- Promin Promin
- Coordinates: 46°53′47″N 32°44′19″E﻿ / ﻿46.89639°N 32.73861°E
- Country: Ukraine
- Oblast: Mykolaiv Oblast
- Raion: Bashtanka Raion
- Hromada: Horokhivske rural hromada
- Elevation: 53 m (174 ft)

Population
- • Total: 555
- Postal code: 57373
- Area code: +380 5162

= Promin, Mykolaiv Oblast =

Promin (Ukrainian: Промінь) is a village home to 555 inhabitants in Bashtanka Raion, Mykolaiv Oblast, Ukraine. It belongs to Horokhivske rural hromada, one of the hromadas of Ukraine.

== History ==
Until 2016, the village was called Chernovyi Promin (Червоний Промінь).

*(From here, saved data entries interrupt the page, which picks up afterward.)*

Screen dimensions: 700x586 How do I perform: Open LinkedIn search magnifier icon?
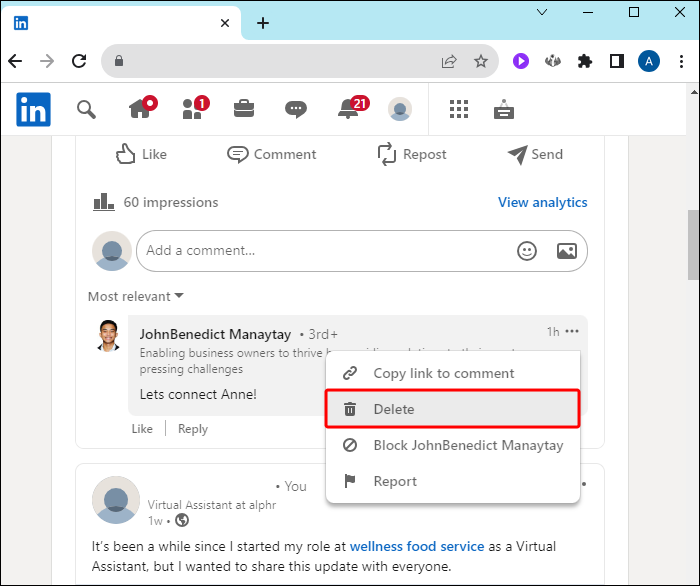[x=87, y=109]
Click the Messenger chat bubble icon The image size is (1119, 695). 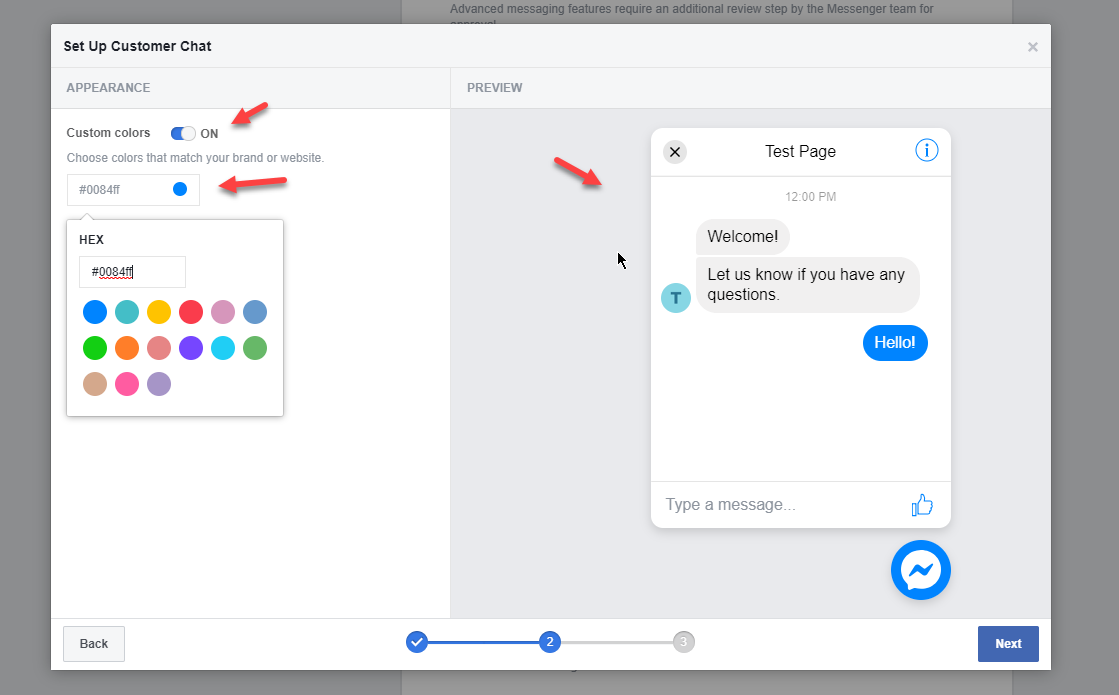(x=920, y=569)
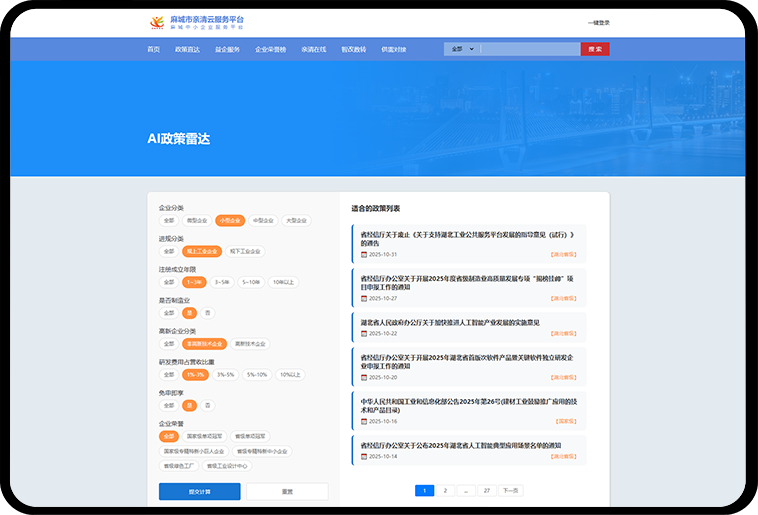758x515 pixels.
Task: Select 高新技术企业 filter option
Action: (250, 343)
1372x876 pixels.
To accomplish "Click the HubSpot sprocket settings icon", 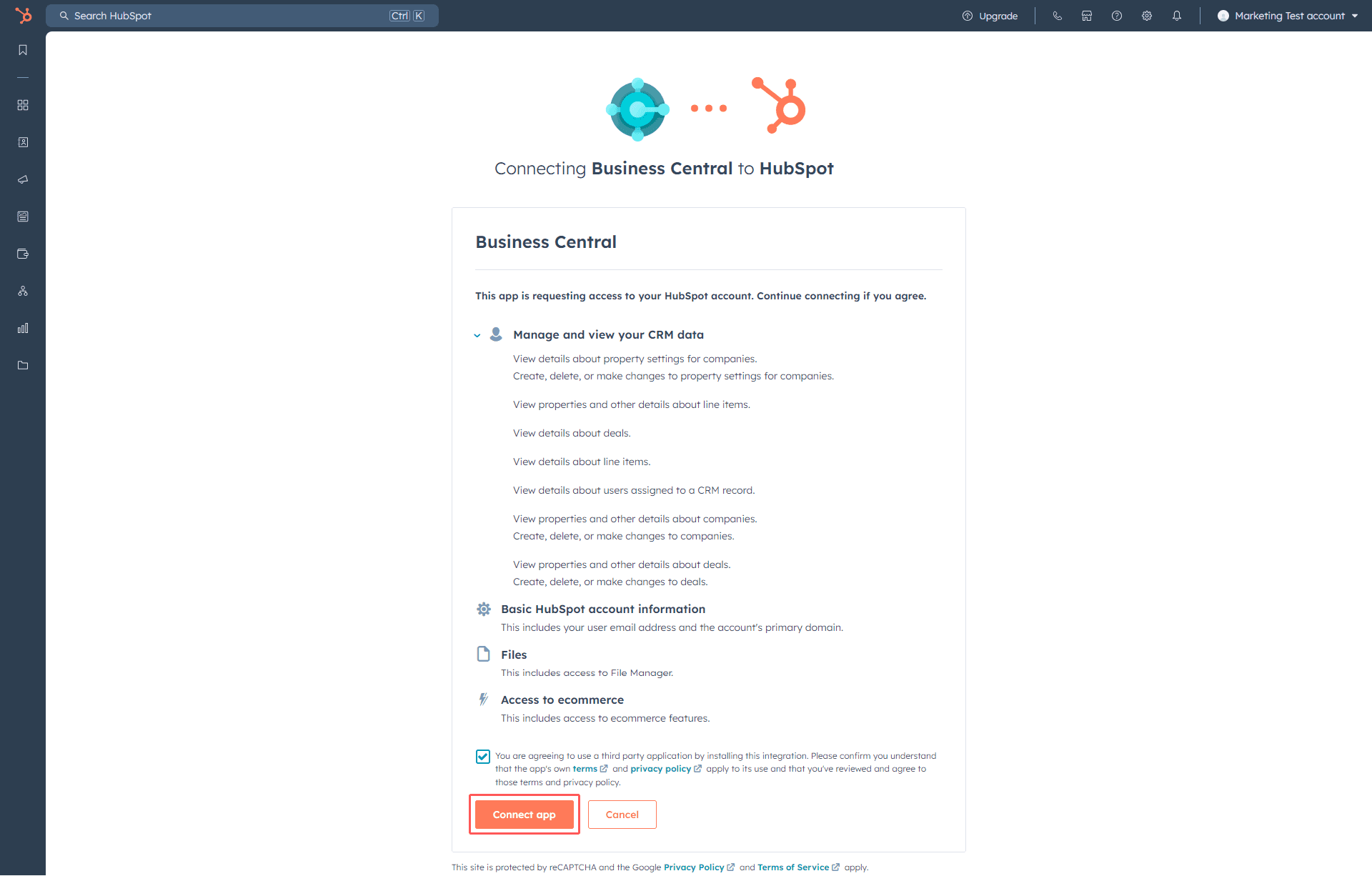I will [1147, 15].
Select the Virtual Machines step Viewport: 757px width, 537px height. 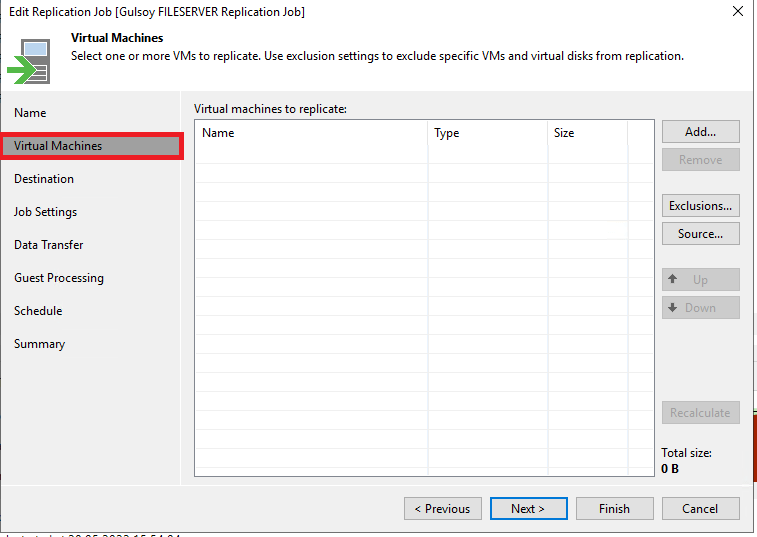(x=58, y=146)
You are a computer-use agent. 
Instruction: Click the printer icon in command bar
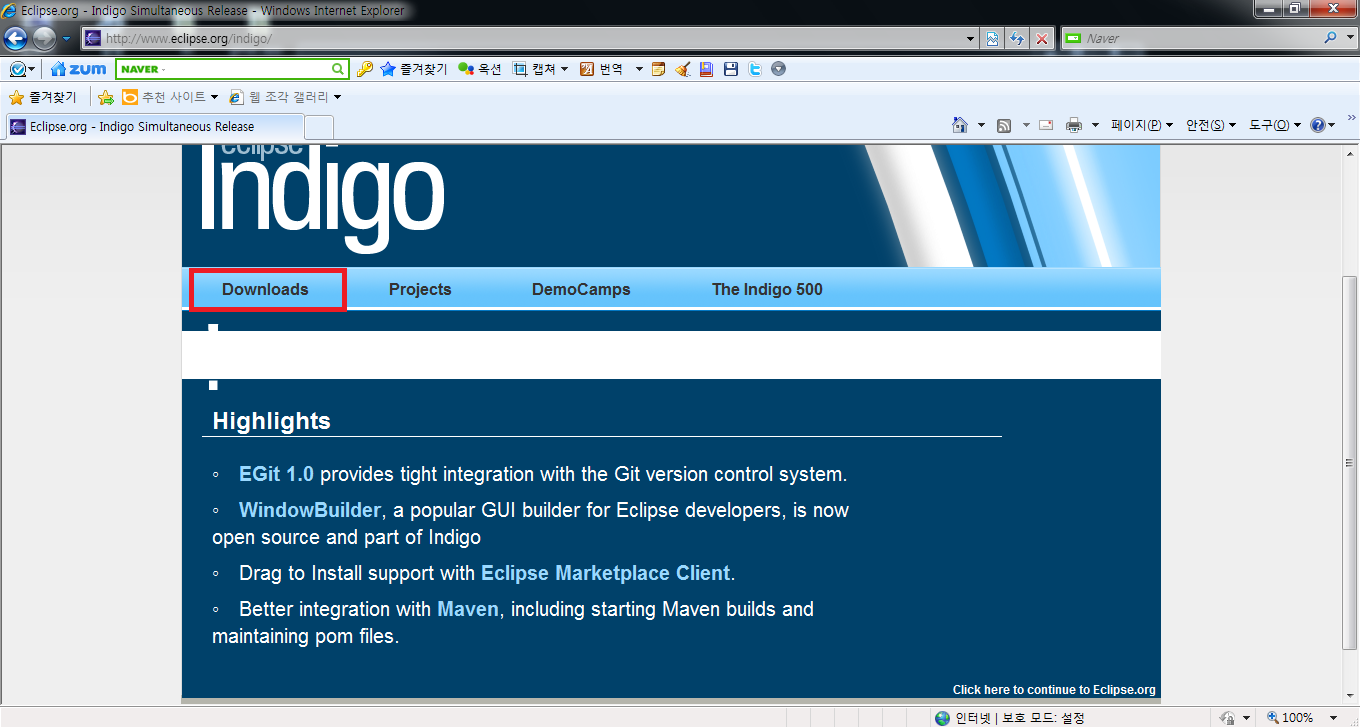1074,125
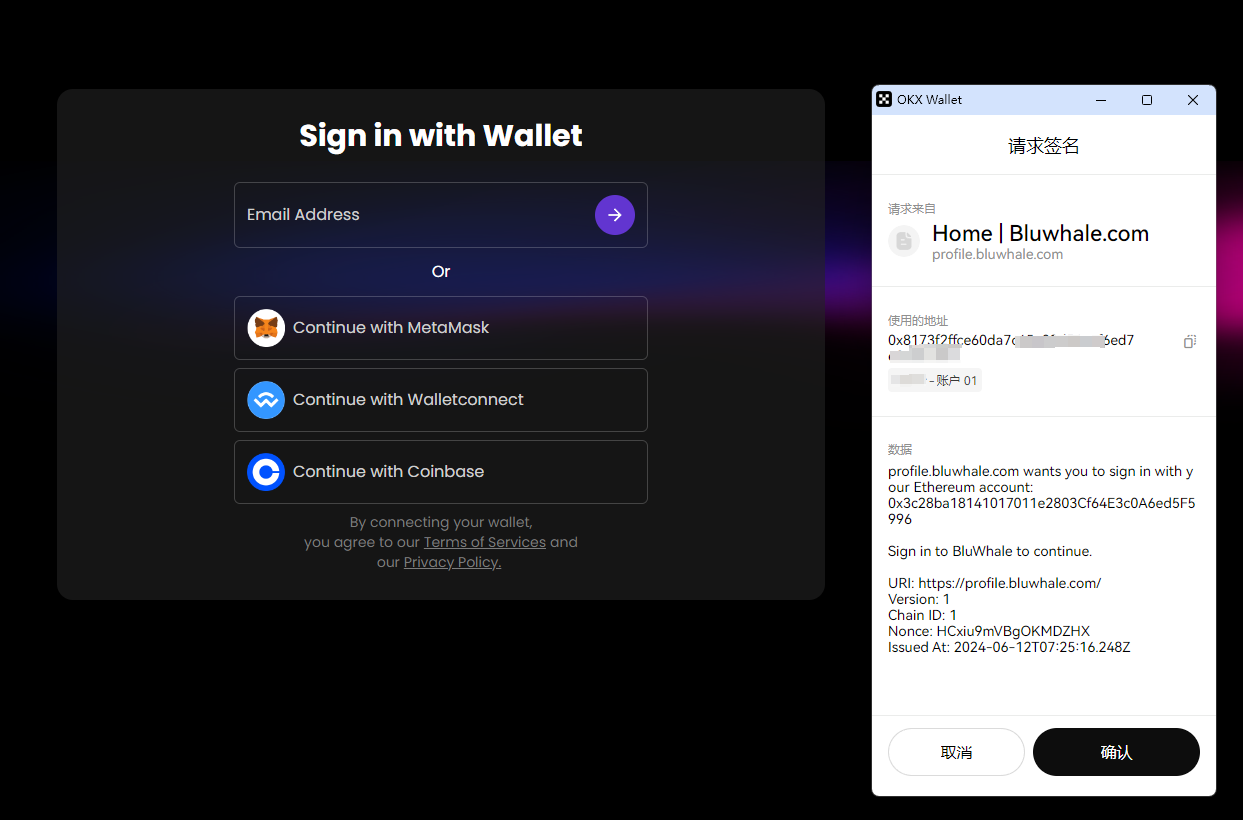Click the OKX Wallet logo in title bar
Viewport: 1243px width, 820px height.
(884, 99)
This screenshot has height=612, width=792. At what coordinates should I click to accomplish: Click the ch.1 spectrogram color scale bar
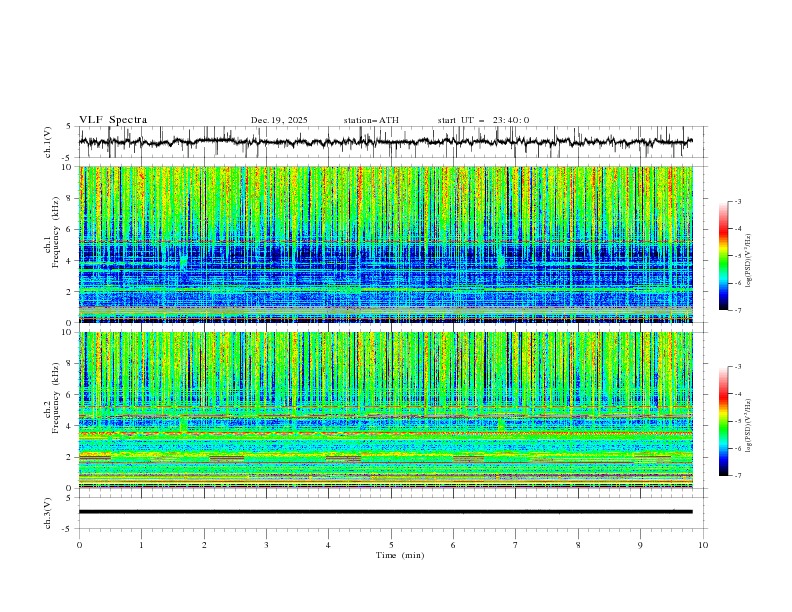[x=724, y=255]
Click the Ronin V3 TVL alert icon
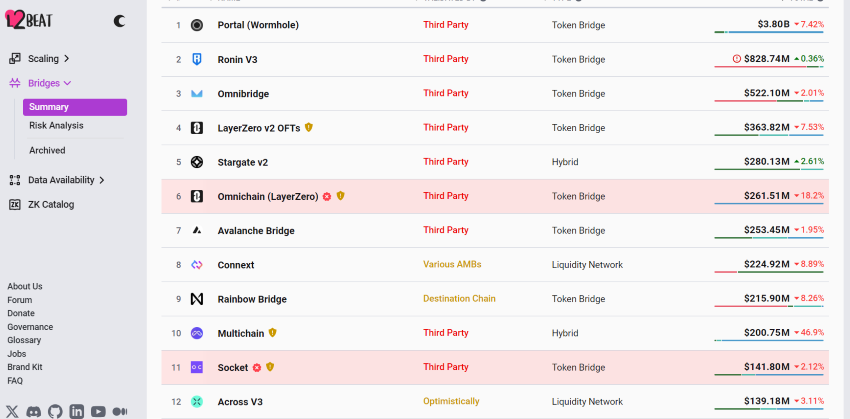 pos(737,59)
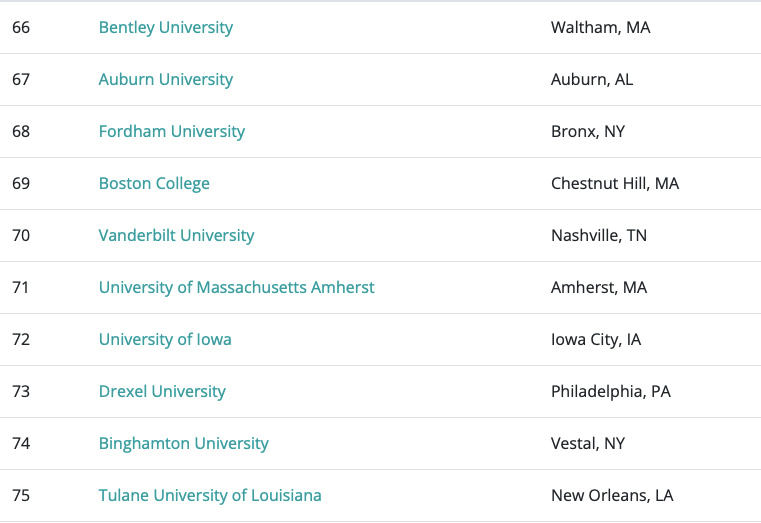
Task: Open Binghamton University page
Action: pyautogui.click(x=183, y=444)

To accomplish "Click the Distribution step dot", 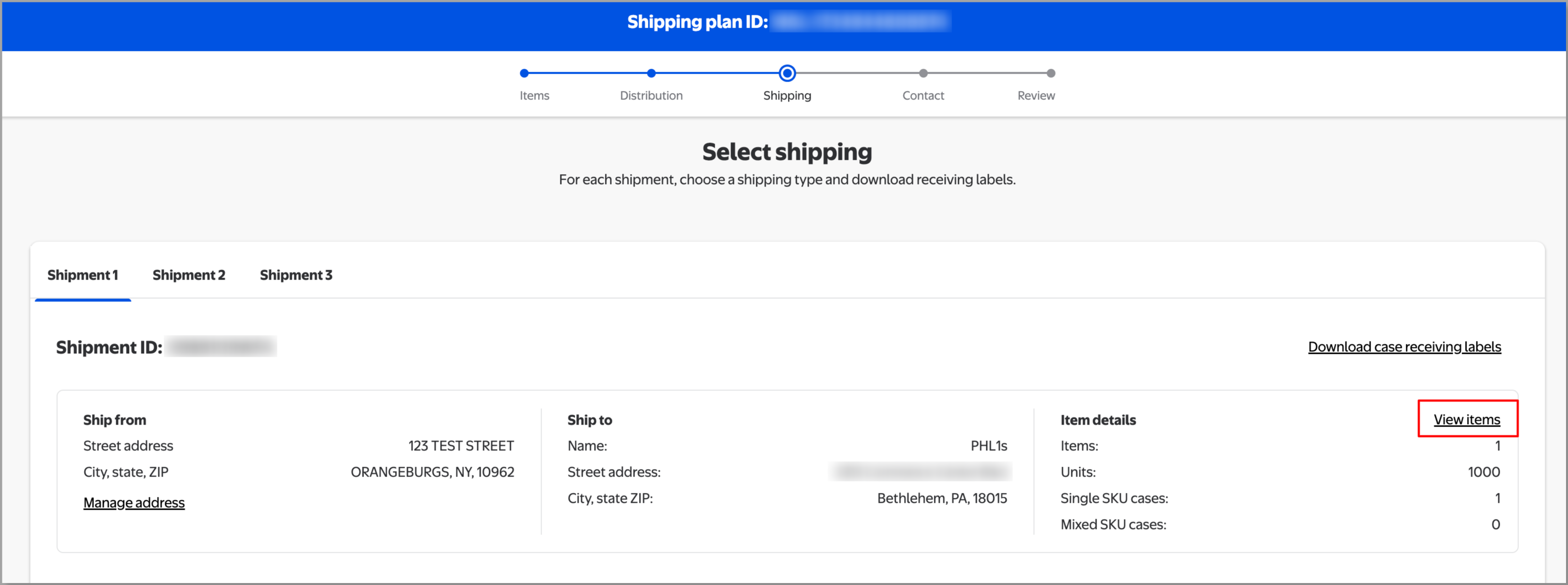I will [x=651, y=73].
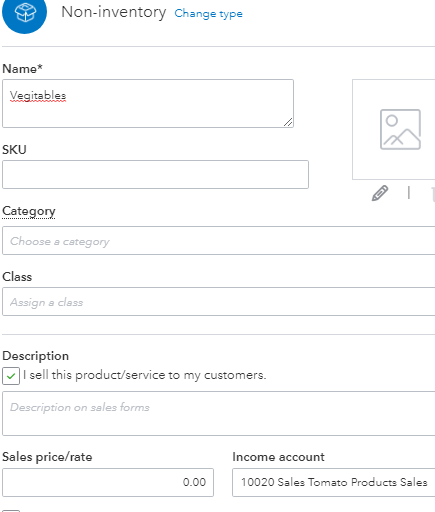This screenshot has height=512, width=435.
Task: Open the Income account dropdown
Action: (x=334, y=482)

Until 18 July 2020, Promin belonged to Snihurivka Raion. The raion was abolished that day as part of the administrative reform of Ukraine, which reduced the number of raions of Mykolaiv Oblast to four. The area of Snihurivka Raion was merged into Bashtanka Raion.

During the 2022 Russian Invasion of Ukraine, Russian forces captured Promin and surrounding areas. The village was administered by the Mykolaiv Military Civilian Administration until November 2022, when Promin was liberated as part of the Ukrainian southern counteroffensive.